Please refer to the sample collection page for additional guidelines on how to collect samples appropriately to optimize hemostasis test results.
It is imperative that a platelet count is done in all animals presenting with clinical signs of excessive hemorrhage. Platelet counts can be quantified using automated analyzers or can be semi-quantified (estimated) from a well-prepared fresh blood smear. Additional platelet testing requires fresh blood or, preferably, referral of the patient to a testing center that is capable of performing advanced hemostasis testing. Few tests of primary hemostasis are available to general practitioners. These include a platelet count, a buccal mucosal bleeding time (BMBT), genetic testing for specific inherited disorders, and measurement of vWf concentrations.
- Screening tests: Platelet count, BMBT, platelet function analyzer testing.
- Specific tests: von Willebrand factor antigen (vWf:Ag), genetic testing for vWD and defined inherited thrombopathias (e.g. CalDAG-GEF1 defect in Bassett Hounds and Eskimo Spitz, GPIIb/IIIa deficiency or Glanzman’s thrombasthaenia in Otterhounds and Great Pyrenees), TMEM16F genetic defect in Scott Syndrome (Brooks et al 2016).
- Specialized testing: Flow cytometric tests for platelet activation (P selectin expression), function in primary hemostasis (platelet aggregation, release reaction), procoagulant activity (PS exteriorization, microparticle quantification, thrombin generation assays), platelet-associated antibodies, reticulated platelets.
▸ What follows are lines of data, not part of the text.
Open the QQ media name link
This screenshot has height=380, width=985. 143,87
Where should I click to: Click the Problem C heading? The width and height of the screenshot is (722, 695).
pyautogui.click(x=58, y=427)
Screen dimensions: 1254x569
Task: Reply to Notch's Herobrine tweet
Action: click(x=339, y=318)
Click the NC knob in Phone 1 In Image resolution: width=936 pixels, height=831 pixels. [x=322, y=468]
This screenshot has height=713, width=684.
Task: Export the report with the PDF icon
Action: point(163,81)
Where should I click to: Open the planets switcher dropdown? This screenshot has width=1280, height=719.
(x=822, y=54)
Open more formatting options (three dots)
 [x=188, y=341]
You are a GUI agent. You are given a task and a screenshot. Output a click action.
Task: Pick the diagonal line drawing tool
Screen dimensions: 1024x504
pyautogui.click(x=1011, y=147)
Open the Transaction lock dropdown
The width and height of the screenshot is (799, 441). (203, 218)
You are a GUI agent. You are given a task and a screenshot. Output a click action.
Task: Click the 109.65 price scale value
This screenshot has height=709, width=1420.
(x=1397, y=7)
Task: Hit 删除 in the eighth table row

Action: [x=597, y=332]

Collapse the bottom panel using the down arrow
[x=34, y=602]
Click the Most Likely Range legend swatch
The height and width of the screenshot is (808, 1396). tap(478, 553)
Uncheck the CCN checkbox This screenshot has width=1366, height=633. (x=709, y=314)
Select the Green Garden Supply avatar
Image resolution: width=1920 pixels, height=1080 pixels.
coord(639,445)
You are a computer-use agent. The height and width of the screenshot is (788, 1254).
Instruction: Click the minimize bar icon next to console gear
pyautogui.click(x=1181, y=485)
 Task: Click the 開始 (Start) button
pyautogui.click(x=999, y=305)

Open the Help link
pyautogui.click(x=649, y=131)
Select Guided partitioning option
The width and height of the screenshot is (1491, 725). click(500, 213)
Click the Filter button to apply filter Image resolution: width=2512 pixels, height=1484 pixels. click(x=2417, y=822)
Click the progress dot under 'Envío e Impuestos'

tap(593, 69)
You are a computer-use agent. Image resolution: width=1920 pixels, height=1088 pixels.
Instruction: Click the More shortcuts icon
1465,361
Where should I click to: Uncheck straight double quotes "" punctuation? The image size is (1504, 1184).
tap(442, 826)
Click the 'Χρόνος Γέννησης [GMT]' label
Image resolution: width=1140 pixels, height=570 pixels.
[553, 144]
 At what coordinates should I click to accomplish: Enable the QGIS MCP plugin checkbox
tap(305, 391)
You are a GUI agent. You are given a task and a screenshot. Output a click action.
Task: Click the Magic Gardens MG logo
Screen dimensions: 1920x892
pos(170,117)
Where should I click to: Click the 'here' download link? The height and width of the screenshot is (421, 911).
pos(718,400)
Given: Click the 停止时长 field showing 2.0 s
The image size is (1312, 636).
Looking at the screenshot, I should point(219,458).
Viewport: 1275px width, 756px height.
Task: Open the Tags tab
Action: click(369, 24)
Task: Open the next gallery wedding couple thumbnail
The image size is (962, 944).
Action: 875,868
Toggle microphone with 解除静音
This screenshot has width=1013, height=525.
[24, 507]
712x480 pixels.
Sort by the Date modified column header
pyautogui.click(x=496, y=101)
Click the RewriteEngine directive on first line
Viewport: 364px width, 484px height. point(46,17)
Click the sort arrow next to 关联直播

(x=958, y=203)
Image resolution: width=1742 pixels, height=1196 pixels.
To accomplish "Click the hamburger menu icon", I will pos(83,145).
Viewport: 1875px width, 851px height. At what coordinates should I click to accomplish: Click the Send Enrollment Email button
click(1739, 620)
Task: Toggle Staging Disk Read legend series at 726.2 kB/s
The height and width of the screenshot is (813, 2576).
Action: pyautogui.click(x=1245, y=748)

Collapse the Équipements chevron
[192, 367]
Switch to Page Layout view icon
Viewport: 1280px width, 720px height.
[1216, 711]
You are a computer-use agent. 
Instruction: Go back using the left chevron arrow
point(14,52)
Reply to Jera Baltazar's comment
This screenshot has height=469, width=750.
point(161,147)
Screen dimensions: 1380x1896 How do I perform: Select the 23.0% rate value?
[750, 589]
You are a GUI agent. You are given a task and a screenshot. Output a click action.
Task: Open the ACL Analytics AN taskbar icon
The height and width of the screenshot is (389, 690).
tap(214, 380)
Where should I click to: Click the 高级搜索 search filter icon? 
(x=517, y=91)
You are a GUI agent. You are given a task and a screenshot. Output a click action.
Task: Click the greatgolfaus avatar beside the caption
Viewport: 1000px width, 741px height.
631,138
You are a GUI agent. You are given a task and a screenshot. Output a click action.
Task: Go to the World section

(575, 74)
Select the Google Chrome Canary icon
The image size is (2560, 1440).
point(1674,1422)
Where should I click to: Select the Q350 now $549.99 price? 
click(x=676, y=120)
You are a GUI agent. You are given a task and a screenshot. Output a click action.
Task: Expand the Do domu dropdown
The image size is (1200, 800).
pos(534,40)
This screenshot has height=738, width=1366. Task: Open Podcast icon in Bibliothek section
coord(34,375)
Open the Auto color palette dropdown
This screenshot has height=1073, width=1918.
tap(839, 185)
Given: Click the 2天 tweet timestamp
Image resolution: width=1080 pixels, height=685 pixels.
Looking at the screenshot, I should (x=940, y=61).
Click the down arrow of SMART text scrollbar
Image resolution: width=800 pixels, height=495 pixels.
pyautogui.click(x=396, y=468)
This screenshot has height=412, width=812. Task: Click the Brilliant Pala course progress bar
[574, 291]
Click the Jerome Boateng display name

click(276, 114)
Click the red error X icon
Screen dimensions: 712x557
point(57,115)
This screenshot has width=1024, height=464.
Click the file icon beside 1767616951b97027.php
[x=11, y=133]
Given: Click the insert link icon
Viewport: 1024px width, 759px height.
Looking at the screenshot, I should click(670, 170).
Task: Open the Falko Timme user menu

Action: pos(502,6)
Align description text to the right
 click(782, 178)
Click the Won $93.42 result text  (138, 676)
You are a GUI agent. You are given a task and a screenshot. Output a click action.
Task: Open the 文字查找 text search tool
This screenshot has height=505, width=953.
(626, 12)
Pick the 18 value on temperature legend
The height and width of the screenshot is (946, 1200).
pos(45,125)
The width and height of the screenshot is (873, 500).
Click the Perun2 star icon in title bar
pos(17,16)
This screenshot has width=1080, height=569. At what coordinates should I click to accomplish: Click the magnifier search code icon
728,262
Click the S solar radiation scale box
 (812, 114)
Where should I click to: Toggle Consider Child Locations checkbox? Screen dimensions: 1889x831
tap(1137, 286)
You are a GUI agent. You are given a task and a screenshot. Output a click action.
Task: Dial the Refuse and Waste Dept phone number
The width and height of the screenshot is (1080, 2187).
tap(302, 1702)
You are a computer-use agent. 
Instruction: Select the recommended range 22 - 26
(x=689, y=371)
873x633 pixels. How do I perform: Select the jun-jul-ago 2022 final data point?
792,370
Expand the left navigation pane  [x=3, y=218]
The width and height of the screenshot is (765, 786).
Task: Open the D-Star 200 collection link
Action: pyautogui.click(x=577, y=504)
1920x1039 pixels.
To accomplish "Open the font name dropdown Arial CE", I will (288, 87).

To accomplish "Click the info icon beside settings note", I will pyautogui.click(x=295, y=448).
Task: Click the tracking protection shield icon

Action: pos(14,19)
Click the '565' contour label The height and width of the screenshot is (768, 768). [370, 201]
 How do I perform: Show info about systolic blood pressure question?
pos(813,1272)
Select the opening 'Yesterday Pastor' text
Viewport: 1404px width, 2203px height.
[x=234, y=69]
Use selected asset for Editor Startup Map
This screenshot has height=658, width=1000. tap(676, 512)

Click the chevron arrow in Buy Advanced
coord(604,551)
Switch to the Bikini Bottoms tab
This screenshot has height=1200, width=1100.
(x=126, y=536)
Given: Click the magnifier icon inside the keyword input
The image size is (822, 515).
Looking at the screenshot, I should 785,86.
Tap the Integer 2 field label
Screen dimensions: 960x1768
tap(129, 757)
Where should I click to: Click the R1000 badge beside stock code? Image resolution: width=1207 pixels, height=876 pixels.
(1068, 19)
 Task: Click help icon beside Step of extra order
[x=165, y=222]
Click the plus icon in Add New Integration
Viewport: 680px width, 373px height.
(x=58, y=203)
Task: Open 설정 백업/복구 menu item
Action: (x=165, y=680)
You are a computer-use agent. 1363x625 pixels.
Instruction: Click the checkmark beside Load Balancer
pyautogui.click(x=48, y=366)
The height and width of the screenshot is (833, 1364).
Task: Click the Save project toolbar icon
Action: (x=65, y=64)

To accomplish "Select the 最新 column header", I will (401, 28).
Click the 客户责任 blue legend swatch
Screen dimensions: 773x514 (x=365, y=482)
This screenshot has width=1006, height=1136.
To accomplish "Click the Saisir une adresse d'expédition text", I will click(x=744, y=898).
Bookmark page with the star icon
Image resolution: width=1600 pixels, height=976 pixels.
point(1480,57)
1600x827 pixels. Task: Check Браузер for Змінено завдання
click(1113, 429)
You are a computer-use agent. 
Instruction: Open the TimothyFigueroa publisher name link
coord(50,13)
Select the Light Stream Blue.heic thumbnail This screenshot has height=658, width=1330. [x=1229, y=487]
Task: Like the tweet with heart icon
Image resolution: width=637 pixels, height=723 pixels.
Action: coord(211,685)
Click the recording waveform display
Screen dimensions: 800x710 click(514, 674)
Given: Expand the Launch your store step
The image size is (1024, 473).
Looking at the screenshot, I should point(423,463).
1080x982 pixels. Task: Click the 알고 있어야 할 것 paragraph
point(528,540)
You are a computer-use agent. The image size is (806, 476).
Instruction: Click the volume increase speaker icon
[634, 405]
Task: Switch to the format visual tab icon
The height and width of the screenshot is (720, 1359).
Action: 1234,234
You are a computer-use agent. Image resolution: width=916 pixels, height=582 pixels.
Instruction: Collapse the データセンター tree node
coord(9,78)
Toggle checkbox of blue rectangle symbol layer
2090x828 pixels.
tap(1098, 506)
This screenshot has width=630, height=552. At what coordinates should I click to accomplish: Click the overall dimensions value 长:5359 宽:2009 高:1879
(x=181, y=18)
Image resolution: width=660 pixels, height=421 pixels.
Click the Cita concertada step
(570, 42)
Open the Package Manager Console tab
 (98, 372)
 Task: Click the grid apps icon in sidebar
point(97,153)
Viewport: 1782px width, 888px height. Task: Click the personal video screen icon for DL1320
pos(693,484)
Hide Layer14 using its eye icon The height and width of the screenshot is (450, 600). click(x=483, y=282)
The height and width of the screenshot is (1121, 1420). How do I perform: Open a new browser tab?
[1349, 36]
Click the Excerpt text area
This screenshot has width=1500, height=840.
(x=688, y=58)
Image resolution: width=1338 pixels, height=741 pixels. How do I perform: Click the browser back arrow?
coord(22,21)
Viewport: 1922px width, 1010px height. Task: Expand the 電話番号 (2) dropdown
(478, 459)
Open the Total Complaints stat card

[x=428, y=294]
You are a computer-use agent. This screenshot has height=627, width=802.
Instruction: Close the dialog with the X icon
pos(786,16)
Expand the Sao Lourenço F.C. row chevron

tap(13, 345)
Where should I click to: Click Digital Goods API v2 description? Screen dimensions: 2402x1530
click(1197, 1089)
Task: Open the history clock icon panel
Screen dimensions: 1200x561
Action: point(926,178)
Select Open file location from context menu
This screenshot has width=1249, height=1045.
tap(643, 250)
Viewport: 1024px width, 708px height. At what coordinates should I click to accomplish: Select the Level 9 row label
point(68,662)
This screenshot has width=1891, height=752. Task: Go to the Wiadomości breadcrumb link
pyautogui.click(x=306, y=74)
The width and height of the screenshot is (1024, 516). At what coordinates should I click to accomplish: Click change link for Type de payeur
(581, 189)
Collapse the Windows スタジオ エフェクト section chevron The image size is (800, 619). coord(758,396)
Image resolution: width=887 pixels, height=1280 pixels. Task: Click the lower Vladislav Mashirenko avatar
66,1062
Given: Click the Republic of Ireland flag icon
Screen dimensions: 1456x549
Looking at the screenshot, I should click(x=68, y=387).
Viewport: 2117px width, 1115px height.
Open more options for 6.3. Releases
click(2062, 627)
Defects arise in any aspect of the hemostatic pathway. As indicated above, these defects can result in deficient hemostasis (hypocoagulability), which can result in excessive hemorrhage, or accelerated hemostasis (hypercoagulability), which can result in thrombosis. Disorders can also be inherited or acquired. Inherited conditions should be suspected in young animals presenting with episodes of recurrent hemorrhage or thrombosis. Acquired disorders are more likely in older animals with underlying disease. The most common inherited defect in primary hemostasis is von Willebrand Disease and thrombocytopenia is the most common acquired defect (there are multiple causes of thrombocytopenia).